Il filosofo pessimista, basandosi su questa storia del genere umano, ne conclude che la guerra e l'oppressione sono l'essenza stessa della natura umana; che gli istinti di guerra e di rapina dell'uomo possono essere contenuti in certi limiti soltanto da una potente autorità che lo costringe alla pace e che solo qualche raro uomo di «élite» à l'occasione di preparare una vita migliore per il genere umano nei tempi futuri.
Invece, da che la vita giornaliera condotta dagli uomini durante il periodo storico, è sottoposta ad analisi più accurata, ed è ciò che è stato fatto recentemente in numerosi e pazienti studî relativi alle istituzioni dei tempi remotissimi, questa vita appare sotto un aspetto del tutto differente.
Se lasciamo da parte le idee preconcette della maggior parte degli storici e la loro marcata predilezione per gli aspetti drammatici della storia, vediamo che i documenti stessi che studiano, sono quelli che esagerano la parte della vita umana votata alle lotte e ne trascurano i lati pacifici. I giorni sereni e soleggiati sono perduti di vista nelle tormente e negli uragani. Anche nell'epoca nostra, i voluminosi documenti che prepariamo ai futuri storici con la nostra stampa, i nostri tribunali, i nostri uffici governativi, ed anche i romanzi e le opere poetiche, sono macchiati dalla stessa parzialità.
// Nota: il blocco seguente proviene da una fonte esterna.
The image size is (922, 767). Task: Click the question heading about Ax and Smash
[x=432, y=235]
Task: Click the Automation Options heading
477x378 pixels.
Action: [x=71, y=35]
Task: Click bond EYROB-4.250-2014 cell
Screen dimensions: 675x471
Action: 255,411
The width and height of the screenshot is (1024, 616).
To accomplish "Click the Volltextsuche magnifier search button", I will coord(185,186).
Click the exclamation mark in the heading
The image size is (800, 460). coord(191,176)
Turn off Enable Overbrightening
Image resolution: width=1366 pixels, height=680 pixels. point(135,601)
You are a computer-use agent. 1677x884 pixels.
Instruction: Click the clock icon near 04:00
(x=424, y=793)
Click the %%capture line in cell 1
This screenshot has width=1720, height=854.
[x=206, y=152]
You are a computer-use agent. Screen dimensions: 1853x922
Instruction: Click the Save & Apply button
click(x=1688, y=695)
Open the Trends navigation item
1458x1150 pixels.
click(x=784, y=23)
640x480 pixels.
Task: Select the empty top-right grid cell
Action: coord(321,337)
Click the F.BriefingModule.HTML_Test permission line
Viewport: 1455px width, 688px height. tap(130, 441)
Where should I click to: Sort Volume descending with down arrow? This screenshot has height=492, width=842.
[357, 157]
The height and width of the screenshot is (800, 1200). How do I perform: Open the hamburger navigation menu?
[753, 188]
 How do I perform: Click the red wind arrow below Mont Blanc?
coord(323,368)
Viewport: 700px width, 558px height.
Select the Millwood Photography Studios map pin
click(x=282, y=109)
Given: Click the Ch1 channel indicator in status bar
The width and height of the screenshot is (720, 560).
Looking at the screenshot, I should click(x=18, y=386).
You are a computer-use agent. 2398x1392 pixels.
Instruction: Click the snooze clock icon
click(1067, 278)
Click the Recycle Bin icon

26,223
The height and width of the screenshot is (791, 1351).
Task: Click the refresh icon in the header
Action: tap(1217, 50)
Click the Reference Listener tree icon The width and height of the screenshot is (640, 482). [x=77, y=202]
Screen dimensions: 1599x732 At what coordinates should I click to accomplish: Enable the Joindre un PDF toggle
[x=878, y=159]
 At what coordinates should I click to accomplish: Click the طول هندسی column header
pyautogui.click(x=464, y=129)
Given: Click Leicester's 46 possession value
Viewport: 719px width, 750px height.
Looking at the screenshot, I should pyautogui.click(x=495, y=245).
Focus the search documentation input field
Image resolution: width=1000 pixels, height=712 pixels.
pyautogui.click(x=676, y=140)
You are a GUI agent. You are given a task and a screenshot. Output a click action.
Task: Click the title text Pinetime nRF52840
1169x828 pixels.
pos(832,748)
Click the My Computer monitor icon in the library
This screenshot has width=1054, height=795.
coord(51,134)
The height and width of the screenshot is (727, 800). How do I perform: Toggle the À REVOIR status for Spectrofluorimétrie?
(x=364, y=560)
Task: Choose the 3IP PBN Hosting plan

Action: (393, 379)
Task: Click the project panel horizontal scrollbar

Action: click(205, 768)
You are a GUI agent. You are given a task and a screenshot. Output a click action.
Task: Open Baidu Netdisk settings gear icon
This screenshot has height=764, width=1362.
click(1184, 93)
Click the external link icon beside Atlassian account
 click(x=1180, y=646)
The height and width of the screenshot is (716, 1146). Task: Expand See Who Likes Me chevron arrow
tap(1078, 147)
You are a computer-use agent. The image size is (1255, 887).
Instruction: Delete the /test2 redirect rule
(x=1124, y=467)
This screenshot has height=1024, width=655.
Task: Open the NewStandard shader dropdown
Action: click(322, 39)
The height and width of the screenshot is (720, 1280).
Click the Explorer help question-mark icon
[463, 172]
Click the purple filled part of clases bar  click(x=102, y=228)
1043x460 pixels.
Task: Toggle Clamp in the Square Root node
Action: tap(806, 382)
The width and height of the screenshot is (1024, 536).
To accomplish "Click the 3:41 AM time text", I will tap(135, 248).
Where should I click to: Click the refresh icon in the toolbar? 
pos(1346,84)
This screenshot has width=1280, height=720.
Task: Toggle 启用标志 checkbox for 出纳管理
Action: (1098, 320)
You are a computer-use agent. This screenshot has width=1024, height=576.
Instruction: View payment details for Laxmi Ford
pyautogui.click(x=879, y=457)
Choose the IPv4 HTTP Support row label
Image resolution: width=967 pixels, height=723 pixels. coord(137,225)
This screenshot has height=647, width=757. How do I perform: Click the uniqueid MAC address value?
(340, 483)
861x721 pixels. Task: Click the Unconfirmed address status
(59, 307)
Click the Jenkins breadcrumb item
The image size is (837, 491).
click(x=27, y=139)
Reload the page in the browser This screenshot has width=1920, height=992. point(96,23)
Trasmettono alla posterità le più minuziose descrizioni d'ogni guerra, di ogni battaglia o scaramuccia, di ogni contestazione, di ogni atto di violenza, di ogni specie di sofferenza individuale; ma appena rilevano qualche traccia degli innumerevoli atti di solidarietà e di devozione che ognuno di noi conosce per propria esperienza; tengono appena conto di ciò che forma l'essenza stessa della nostra vita quotidiana - i nostri istinti sociali ed i nostri costumi sociali.